--- EXERCISE DETAILS ---
Every line of the records below from the line with "Fishing Tips (74, 1353)" up to and including the line with "[Home] (237, 35)" must be reproduced exactly, and no line outside that range.

--- DATA TO USE ---
___

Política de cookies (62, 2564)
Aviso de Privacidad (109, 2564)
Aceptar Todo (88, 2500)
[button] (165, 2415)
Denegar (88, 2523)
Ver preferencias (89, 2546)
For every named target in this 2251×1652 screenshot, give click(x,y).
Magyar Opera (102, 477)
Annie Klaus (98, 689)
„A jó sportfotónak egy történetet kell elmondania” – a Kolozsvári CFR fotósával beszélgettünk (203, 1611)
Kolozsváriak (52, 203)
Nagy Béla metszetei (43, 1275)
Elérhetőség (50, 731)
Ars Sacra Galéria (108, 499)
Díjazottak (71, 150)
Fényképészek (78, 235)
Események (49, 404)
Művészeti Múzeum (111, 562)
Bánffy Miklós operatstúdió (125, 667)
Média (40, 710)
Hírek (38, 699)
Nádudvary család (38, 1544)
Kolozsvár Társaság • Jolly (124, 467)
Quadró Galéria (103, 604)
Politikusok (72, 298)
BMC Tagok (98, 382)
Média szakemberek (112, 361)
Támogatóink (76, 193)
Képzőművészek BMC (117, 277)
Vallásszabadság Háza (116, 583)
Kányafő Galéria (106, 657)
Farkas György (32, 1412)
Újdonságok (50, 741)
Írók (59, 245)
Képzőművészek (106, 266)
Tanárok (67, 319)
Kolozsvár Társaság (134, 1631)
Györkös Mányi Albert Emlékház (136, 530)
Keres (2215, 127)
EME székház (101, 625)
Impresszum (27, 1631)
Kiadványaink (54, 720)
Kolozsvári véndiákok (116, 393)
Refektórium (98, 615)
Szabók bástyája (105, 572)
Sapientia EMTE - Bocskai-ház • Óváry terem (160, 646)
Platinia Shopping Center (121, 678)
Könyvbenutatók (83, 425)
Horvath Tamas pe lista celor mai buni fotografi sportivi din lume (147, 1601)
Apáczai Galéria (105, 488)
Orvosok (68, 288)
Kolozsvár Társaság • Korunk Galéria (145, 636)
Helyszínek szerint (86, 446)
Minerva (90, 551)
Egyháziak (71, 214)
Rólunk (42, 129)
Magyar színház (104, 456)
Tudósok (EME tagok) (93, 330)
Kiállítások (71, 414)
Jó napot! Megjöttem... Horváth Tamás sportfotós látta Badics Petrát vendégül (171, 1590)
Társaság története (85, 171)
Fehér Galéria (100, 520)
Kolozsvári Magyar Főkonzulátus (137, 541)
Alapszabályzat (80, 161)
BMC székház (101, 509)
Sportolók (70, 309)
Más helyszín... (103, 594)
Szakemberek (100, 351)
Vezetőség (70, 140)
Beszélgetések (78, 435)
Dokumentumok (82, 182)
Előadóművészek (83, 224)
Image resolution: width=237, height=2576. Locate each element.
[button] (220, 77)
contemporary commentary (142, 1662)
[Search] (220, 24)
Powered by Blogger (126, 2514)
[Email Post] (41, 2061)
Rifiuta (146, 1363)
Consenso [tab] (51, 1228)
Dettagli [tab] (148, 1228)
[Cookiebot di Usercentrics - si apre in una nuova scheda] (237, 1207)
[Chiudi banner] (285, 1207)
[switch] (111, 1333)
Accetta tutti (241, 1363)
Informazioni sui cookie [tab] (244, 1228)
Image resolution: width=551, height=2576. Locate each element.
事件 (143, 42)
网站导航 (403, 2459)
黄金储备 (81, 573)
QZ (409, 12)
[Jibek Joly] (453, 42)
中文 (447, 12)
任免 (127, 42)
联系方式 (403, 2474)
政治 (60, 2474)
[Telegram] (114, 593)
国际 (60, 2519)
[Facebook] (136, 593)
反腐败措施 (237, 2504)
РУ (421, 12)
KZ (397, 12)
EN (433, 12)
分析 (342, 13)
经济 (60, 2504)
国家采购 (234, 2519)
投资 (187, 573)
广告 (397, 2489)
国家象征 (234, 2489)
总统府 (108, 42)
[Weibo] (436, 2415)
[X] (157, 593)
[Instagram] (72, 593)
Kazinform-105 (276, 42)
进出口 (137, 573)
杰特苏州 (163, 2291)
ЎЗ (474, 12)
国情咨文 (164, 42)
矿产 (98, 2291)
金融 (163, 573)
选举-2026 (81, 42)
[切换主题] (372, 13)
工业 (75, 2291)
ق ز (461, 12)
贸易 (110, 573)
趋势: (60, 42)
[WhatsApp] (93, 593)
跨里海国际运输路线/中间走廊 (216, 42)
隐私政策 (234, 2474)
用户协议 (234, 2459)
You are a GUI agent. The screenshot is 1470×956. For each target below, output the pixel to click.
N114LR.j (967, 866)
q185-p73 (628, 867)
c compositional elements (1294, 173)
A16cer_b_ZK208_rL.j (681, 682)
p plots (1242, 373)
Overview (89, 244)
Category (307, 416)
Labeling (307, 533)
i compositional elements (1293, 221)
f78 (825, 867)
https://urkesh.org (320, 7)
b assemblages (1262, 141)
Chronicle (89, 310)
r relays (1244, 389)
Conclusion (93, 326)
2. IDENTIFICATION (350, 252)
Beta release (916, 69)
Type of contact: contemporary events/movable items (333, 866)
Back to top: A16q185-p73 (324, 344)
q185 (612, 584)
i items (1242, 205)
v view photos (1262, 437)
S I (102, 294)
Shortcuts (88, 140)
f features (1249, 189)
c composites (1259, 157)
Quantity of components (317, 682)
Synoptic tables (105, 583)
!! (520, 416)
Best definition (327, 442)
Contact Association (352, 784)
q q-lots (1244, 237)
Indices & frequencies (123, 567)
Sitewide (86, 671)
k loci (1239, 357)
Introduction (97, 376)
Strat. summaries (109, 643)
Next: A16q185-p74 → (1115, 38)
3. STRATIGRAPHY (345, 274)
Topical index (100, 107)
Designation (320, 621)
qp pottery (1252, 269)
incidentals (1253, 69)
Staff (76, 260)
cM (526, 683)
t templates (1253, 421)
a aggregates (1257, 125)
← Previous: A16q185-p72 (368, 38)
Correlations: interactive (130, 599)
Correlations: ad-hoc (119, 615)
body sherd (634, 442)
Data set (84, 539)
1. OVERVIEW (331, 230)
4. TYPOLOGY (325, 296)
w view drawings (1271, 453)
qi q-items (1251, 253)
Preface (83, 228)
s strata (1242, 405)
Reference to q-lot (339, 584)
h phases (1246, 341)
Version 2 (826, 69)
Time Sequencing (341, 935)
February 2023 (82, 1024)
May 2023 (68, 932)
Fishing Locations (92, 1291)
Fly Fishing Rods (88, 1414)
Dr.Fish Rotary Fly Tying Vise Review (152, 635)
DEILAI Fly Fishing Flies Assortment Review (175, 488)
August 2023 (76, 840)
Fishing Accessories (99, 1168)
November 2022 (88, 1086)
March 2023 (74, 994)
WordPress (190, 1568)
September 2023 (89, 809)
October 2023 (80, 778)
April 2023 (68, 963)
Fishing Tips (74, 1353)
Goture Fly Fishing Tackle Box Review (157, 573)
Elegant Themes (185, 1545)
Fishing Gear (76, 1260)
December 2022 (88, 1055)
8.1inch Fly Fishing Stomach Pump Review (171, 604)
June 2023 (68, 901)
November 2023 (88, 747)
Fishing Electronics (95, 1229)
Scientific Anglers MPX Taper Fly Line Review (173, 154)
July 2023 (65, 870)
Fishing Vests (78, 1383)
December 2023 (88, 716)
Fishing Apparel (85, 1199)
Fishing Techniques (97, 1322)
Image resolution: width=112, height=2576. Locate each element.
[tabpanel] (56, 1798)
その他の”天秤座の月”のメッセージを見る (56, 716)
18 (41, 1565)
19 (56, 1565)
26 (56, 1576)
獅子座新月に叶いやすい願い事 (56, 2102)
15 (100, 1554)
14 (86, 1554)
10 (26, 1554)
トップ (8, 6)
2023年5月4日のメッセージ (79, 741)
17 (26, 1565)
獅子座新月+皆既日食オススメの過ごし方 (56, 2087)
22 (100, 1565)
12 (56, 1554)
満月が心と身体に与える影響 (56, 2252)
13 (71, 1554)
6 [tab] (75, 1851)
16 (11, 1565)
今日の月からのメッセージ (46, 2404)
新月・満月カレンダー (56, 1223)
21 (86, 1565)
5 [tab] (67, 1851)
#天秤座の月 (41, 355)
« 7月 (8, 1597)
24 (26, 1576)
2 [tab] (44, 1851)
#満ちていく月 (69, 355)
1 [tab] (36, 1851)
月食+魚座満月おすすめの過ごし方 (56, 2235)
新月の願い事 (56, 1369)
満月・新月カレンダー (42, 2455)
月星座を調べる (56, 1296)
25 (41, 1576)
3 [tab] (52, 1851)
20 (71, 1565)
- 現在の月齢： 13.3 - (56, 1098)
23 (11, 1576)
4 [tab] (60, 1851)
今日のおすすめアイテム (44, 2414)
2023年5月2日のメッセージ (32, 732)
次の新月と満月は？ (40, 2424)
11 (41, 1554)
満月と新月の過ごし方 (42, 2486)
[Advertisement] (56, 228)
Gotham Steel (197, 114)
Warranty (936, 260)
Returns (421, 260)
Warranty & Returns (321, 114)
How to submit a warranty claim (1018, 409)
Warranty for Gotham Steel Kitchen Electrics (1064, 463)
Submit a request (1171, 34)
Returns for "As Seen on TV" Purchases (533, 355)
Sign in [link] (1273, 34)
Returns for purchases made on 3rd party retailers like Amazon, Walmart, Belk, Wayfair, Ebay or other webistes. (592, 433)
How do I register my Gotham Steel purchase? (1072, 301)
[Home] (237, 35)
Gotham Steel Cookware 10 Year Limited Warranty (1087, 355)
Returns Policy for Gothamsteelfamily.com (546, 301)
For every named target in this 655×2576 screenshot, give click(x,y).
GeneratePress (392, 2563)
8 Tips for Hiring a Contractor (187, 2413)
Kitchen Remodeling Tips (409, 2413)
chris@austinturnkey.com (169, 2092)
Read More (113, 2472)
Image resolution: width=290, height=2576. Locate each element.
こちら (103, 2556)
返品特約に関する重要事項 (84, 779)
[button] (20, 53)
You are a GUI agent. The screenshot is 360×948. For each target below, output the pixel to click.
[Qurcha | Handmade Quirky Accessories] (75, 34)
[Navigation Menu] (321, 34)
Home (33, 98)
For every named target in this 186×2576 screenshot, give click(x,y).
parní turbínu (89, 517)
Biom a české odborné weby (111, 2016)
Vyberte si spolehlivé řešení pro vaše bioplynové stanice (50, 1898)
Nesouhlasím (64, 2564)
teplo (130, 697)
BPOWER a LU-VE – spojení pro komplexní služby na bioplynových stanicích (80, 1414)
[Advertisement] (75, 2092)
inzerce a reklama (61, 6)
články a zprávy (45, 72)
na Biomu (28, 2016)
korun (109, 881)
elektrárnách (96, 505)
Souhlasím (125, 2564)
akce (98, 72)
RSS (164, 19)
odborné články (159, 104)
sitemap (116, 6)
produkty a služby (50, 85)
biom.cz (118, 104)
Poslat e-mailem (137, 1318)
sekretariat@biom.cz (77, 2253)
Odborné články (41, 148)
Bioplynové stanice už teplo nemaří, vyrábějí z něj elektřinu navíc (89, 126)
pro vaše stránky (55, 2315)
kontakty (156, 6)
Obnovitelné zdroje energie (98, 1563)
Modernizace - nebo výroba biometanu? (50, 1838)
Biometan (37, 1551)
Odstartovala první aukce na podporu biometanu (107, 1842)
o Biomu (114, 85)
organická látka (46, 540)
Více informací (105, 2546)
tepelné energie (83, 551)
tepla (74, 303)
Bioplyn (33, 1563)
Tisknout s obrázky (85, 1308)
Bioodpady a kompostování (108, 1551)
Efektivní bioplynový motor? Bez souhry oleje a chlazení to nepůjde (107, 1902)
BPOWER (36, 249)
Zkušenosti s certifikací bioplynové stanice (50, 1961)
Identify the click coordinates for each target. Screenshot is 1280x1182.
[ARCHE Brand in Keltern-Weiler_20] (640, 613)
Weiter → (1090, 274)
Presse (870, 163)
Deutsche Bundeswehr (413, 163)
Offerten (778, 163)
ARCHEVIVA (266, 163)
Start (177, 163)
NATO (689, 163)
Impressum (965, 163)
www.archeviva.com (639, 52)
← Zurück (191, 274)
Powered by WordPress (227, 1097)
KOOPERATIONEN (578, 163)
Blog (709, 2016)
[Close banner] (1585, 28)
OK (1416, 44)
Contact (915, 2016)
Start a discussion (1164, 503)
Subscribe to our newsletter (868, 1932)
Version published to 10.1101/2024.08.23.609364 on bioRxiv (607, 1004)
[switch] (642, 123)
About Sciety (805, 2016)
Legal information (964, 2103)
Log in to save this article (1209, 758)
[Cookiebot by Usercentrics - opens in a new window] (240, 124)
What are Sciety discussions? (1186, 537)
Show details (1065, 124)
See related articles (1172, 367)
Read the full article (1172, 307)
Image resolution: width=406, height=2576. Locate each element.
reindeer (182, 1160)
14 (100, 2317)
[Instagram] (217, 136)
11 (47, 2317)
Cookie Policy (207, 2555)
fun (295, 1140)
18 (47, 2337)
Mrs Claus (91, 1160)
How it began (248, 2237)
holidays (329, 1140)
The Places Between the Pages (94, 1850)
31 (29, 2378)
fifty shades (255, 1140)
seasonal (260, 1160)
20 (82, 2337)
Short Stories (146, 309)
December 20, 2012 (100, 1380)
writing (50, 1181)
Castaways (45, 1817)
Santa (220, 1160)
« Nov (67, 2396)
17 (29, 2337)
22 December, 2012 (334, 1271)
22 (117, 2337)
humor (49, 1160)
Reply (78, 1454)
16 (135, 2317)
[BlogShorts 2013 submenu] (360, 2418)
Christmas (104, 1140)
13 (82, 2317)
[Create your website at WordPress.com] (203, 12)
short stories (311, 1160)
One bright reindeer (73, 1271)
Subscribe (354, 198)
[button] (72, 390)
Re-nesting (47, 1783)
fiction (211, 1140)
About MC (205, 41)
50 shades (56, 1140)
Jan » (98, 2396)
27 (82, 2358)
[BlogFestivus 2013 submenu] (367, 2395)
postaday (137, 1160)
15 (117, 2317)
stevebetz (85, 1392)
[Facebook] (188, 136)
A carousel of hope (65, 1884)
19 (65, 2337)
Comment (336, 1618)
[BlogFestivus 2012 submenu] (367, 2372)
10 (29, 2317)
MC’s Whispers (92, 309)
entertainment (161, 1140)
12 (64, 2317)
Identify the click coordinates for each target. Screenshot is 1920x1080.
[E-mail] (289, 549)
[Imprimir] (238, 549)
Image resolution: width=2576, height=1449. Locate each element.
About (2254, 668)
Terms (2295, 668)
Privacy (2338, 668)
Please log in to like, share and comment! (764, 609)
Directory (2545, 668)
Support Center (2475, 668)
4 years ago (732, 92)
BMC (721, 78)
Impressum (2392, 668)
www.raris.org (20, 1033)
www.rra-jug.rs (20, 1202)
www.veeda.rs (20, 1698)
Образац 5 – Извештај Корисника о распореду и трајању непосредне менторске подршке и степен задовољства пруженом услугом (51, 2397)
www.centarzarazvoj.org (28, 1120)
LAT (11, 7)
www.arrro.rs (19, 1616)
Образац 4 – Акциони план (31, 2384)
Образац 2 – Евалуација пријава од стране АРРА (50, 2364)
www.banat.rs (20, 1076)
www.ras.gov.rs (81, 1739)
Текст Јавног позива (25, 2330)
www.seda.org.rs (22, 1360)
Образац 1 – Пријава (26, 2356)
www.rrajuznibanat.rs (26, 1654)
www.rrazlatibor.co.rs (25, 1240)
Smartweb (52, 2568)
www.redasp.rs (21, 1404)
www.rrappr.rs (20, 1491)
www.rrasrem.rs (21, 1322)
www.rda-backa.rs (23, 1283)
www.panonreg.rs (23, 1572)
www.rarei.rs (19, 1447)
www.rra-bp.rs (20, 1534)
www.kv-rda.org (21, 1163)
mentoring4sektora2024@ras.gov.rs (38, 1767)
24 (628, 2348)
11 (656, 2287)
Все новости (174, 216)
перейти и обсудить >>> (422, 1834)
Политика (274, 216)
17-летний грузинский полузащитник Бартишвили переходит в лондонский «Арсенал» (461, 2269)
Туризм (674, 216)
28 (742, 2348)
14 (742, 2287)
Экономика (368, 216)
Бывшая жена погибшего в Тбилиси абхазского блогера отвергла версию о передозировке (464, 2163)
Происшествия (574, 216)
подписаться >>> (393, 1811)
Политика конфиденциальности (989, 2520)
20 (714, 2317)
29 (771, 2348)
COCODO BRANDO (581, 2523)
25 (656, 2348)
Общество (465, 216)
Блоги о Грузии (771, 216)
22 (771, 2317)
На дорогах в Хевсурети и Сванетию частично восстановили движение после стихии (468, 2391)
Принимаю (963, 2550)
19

___

--- TASK SOLUTION ---
Fishing Tips (74, 1353)
Goture Fly Fishing Tackle Box Review (157, 573)
Elegant Themes (185, 1545)
Fishing Gear (76, 1260)
December 2022 (88, 1055)
8.1inch Fly Fishing Stomach Pump Review (171, 604)
June 2023 (68, 901)
November 2023 (88, 747)
Fishing Electronics (95, 1229)
Scientific Anglers MPX Taper Fly Line Review (173, 154)
July 2023 (65, 870)
Fishing Vests (78, 1383)
December 2023 (88, 716)
Fishing Apparel (85, 1199)
Fishing Techniques (97, 1322)
Image resolution: width=112, height=2576. Locate each element.
[tabpanel] (56, 1798)
その他の”天秤座の月”のメッセージを見る (56, 716)
18 (41, 1565)
19 (56, 1565)
26 (56, 1576)
獅子座新月に叶いやすい願い事 (56, 2102)
15 (100, 1554)
14 (86, 1554)
10 (26, 1554)
トップ (8, 6)
2023年5月4日のメッセージ (79, 741)
17 (26, 1565)
獅子座新月+皆既日食オススメの過ごし方 (56, 2087)
22 (100, 1565)
12 (56, 1554)
満月が心と身体に与える影響 (56, 2252)
13 (71, 1554)
6 [tab] (75, 1851)
16 (11, 1565)
今日の月からのメッセージ (46, 2404)
新月・満月カレンダー (56, 1223)
21 (86, 1565)
5 [tab] (67, 1851)
#天秤座の月 (41, 355)
« 7月 (8, 1597)
24 (26, 1576)
2 [tab] (44, 1851)
#満ちていく月 (69, 355)
1 [tab] (36, 1851)
月食+魚座満月おすすめの過ごし方 (56, 2235)
新月の願い事 (56, 1369)
満月・新月カレンダー (42, 2455)
月星座を調べる (56, 1296)
25 (41, 1576)
3 [tab] (52, 1851)
20 (71, 1565)
- 現在の月齢： 13.3 - (56, 1098)
23 (11, 1576)
4 [tab] (60, 1851)
今日のおすすめアイテム (44, 2414)
2023年5月2日のメッセージ (32, 732)
次の新月と満月は？ (40, 2424)
11 (41, 1554)
満月と新月の過ごし方 (42, 2486)
[Advertisement] (56, 228)
Gotham Steel (197, 114)
Warranty (936, 260)
Returns (421, 260)
Warranty & Returns (321, 114)
How to submit a warranty claim (1018, 409)
Warranty for Gotham Steel Kitchen Electrics (1064, 463)
Submit a request (1171, 34)
Returns for "As Seen on TV" Purchases (533, 355)
Sign in [link] (1273, 34)
Returns for purchases made on 3rd party retailers like Amazon, Walmart, Belk, Wayfair, Ebay or other webistes. (592, 433)
How do I register my Gotham Steel purchase? (1072, 301)
[Home] (237, 35)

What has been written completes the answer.